In fact, the lyrics of "My Shit's Fucked Up" "I had a dream/ Ah, shucks, oh, well/ Now it's all fucked up/ It's shot to hell" could describe Zevon's career. Despite his 1978 hit single, "Werewolves of London" (RealAudio excerpt), and the critical praise he's received, Zevon has yet to fulfill critics' predictions of a commercial breakthrough despite the efforts of his friend and fellow singer/songwriter Jackson Browne.
Help From A Friend
Browne had helped the prickly artist jumpstart his career after Zevon's debut, Wanted Dead or Alive (1969), tanked. Browne persuaded Zevon to record the follow-up, Warren Zevon (1976), which Browne produced.
"Jackson [recently] told me the same thing he'd told me 25 years ago," Zevon said, recalling a tape of songs he played for Browne one day in his car. Browne insisted to Zevon that his latest compositions had to be heard. Then, Browne called veteran record executive Danny Goldberg, who had just started Artemis Records, and sent him a tape of Zevon's songs.
After listening to the tape, Goldberg said, "I immediately called Warren and asked him to sign with us. Warren is one of the most brilliant rock poets of his generation, and he continues to grow as an artist and stay relevant. Once I knew he was available, asking him to sign with us was a no-brainer. Happily for us, he decided to give us the shot."
The opportunity to record a new album came as a surprise to the singer. "I didn't intend to write an LP," Zevon said.
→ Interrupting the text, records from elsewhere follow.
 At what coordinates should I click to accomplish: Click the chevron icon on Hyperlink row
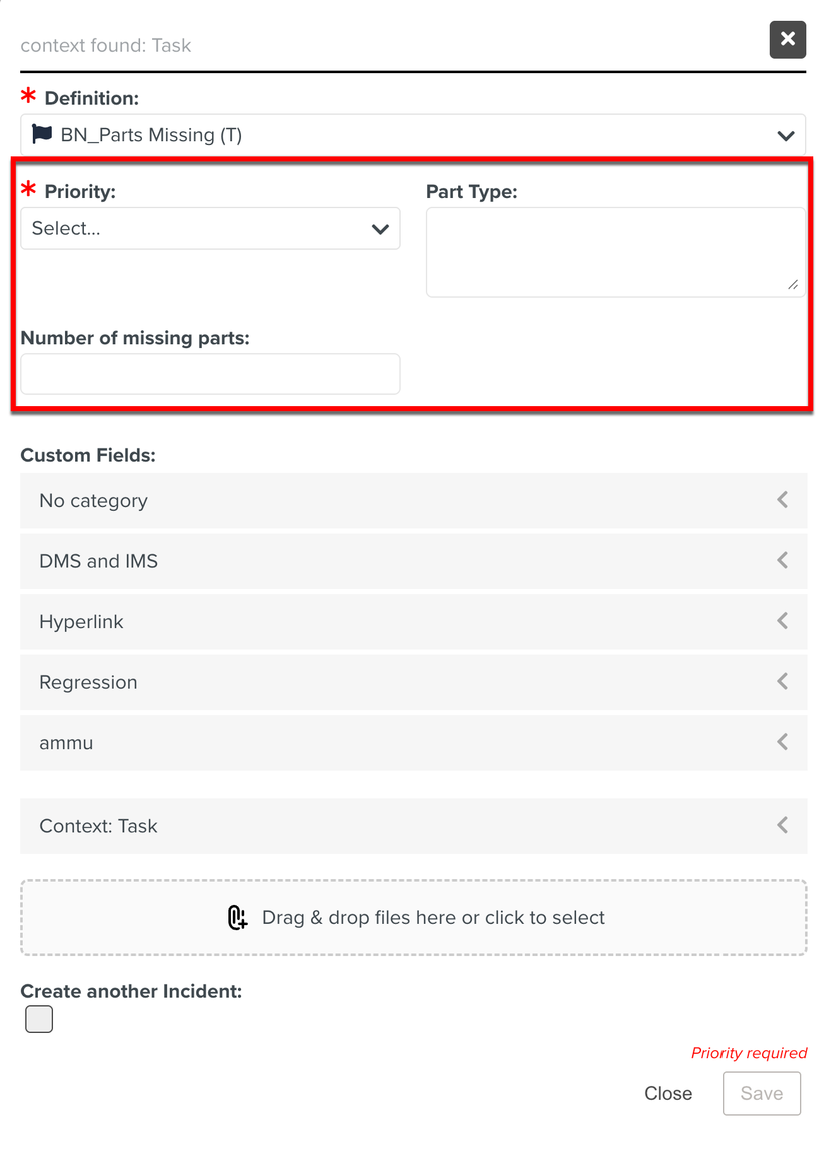tap(782, 621)
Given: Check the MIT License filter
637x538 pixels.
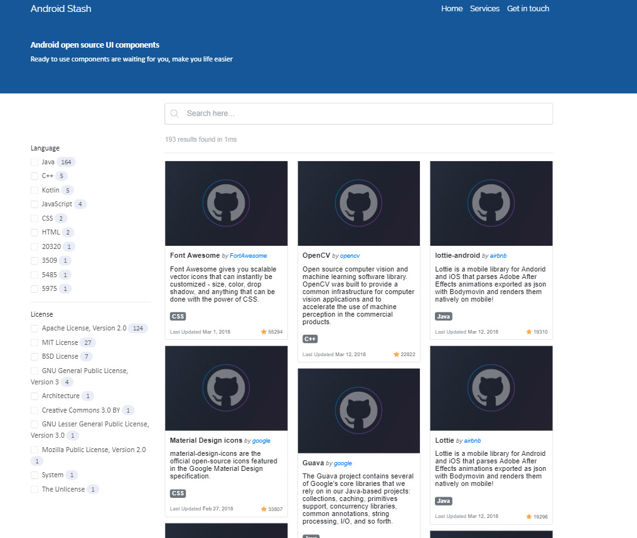Looking at the screenshot, I should point(34,342).
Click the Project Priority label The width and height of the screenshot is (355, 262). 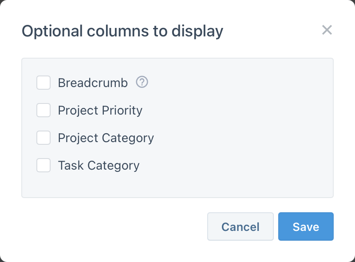100,110
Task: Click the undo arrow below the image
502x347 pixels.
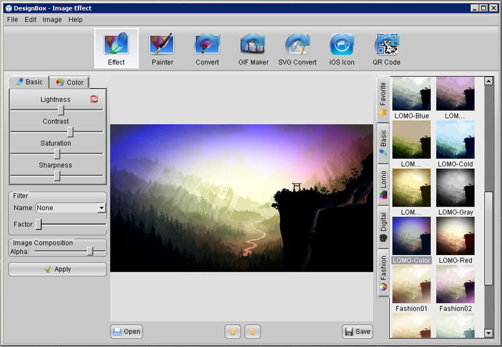Action: pos(233,331)
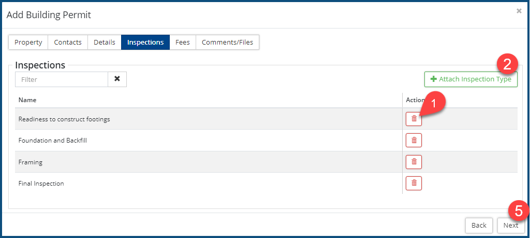Go to the Details tab
This screenshot has height=238, width=530.
pos(105,43)
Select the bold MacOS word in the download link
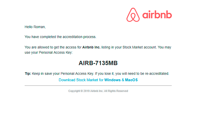This screenshot has height=113, width=203. coord(131,80)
Nevertheless, he kept writing and recording his songs on cassettes, and occasionally, he'd play them in public.
Zevon played some of his latter-day songs on CBS-TV's "Late Show With David Letterman" while substituting for musical director Paul Schaffer. Letterman praised Zevon's writing on the air.
Zevon said his music fits Goldberg's philosophy, which is not "spending three days to make a hit." But he did align himself with producers accustomed to music for a younger demographic. Life'll Kill Ya was produced and engineered by Paul Q. Kolderie and Sean Slade, who have worked with Radiohead whom Zevon said he considers one of the three or four best bands of all time Hole and the Mighty Mighty Bosstones.
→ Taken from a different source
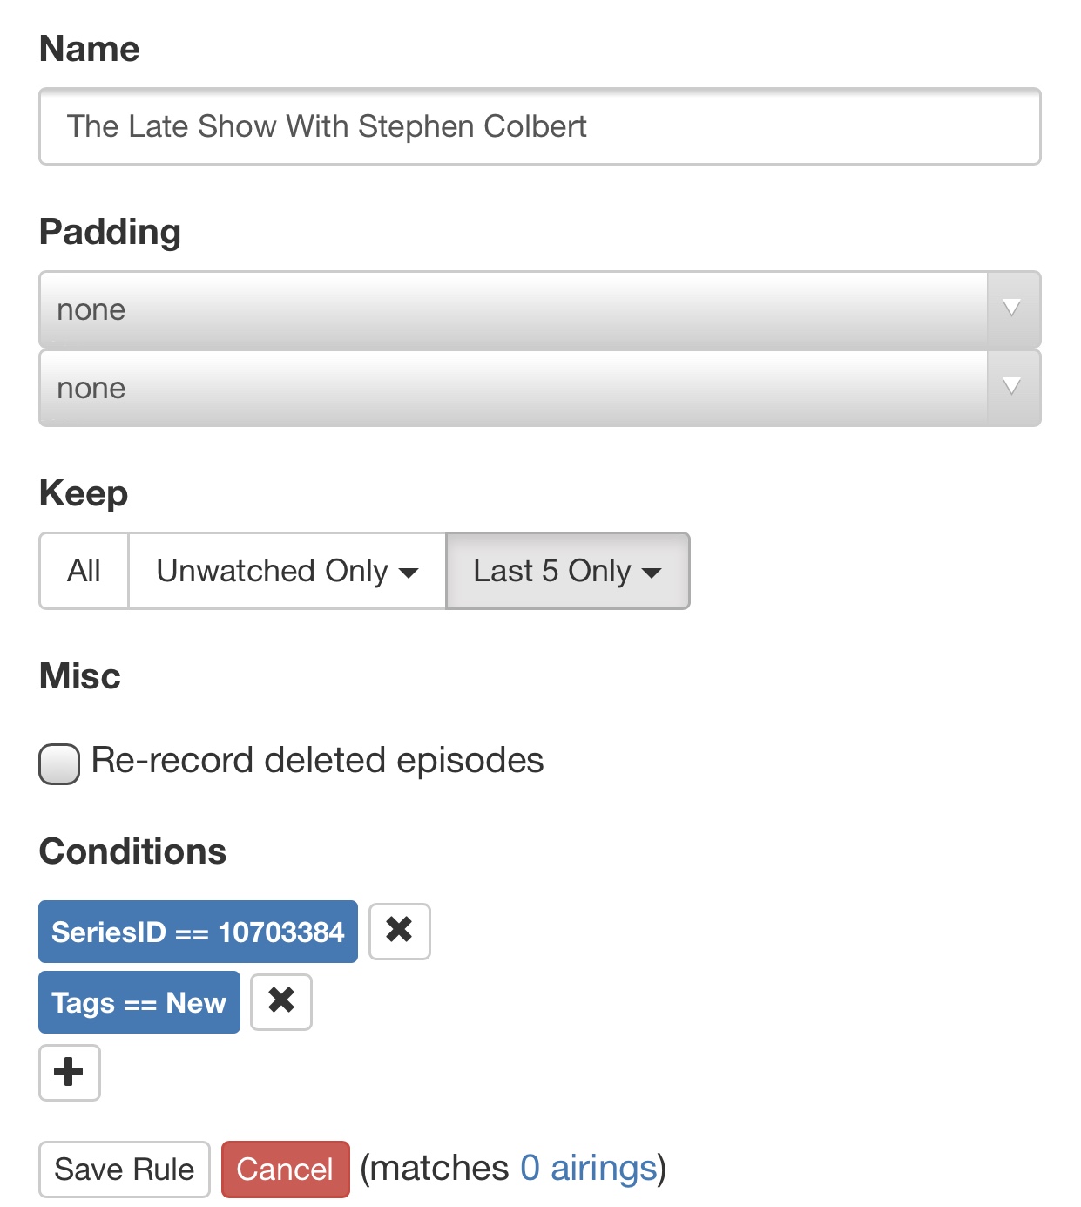This screenshot has height=1207, width=1081.
Task: Open the second Padding dropdown
Action: tap(512, 388)
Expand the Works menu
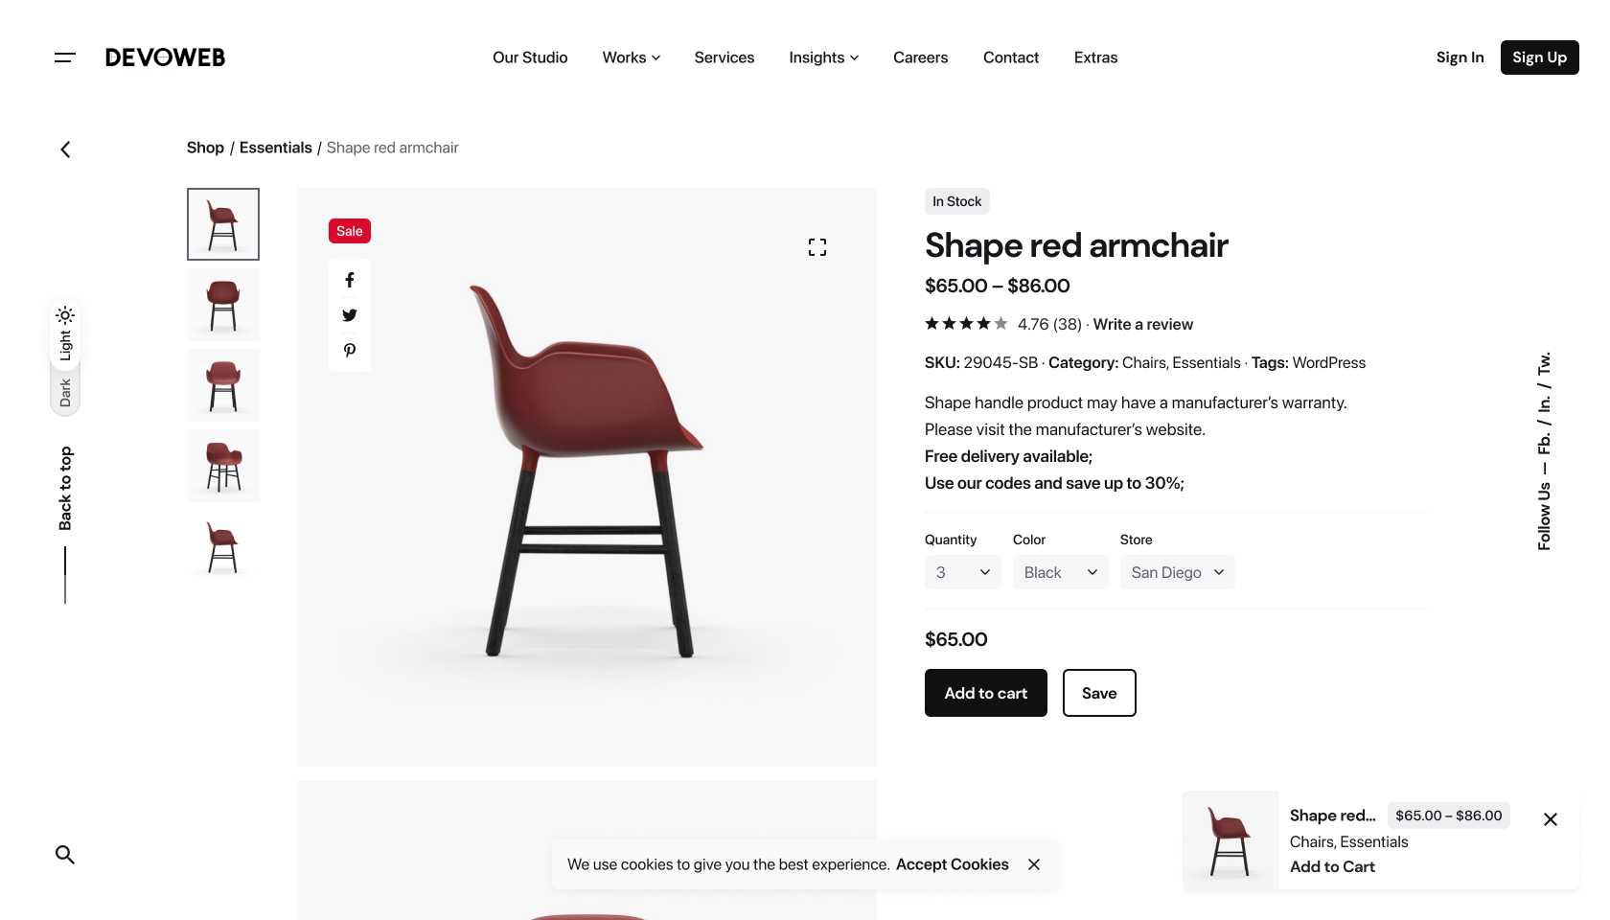The width and height of the screenshot is (1610, 920). point(632,58)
Songs from Life'll Kill Ya tend to be about Zevon's thoughts at this time in his life. When Zevon sings on the title track (RealAudio excerpt), "If you were good/ Maybe you'll come back as someone nice/ And if you were bad/ Maybe you'll have to pay the price," he's not trying to just resuscitate his career with catchy lyrics.
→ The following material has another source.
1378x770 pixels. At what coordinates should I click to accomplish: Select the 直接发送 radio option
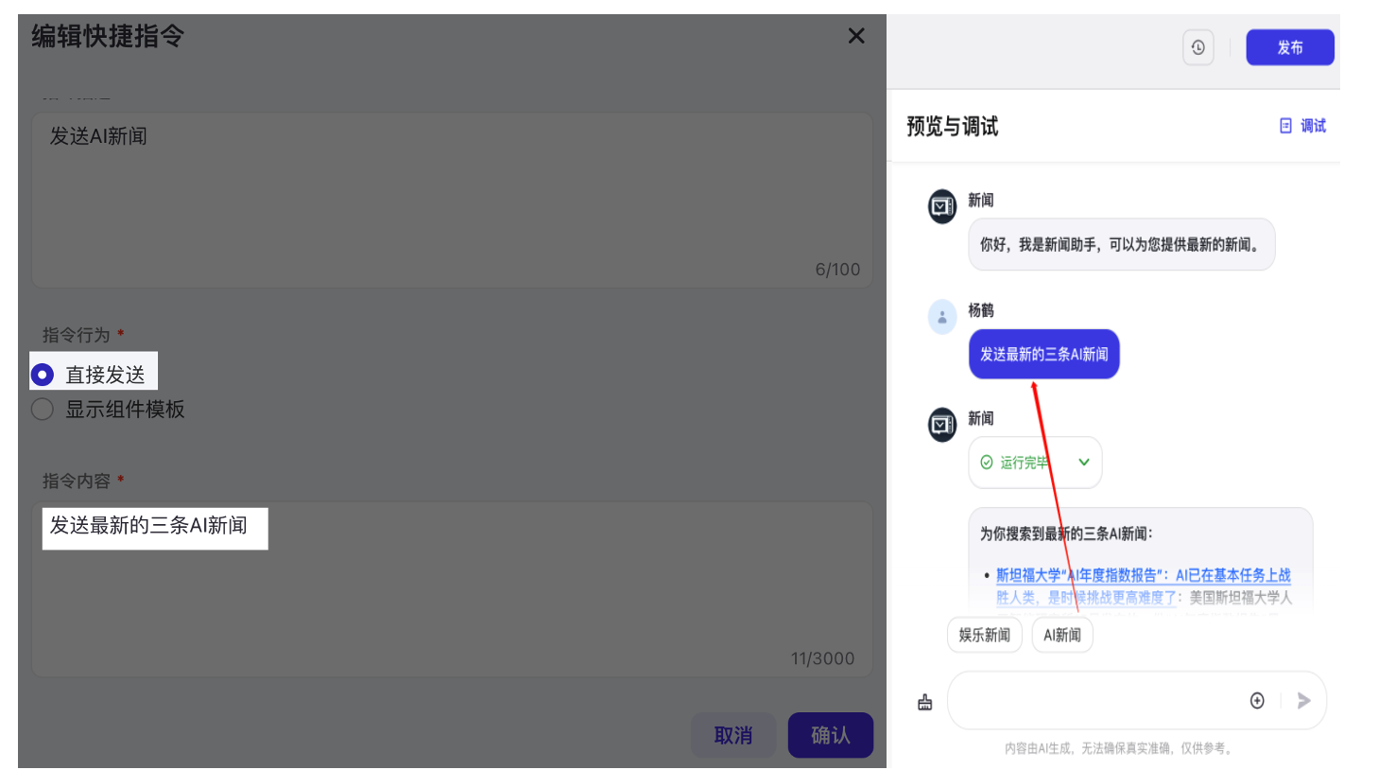pyautogui.click(x=43, y=375)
"My job [is] really the finished song," Zevon said. "It's not supposed to get any better than that."
On previous albums, Zevon sometimes used famous rock musicians to augment his material. Members of Fleetwood Mac appeared on his 1978 breakthrough, Excitable Boy, and members of R.E.M. played on 1987's Sentimental Hygiene). The new LP features stark accompaniment with longtime sideman Jorge Calderon on bass and percussion, Winston Watson on drums and Zevon on guitar, keyboards and percussion.
Despite the jaded stance he often takes in his music, Zevon is excited about taking his new tunes out on the road. His enthusiasm is reflected in his cover of Steve Winwood's hopeful 1986 song "Back in the High Life Again."
Still, Zevon is no Pollyanna. He likened himself to some serious writers and filmmakers to describe how he views his brand of musical storytelling.
"Mailer, Updike, [Hunter S.] Thompson ... I read their every word," Zevon said. "Scorsese, Antonioni, Fellini compared to Rodgers and Hart, these [guys] were dark and violent. [We tell] of R-rated lives from an adult viewpoint."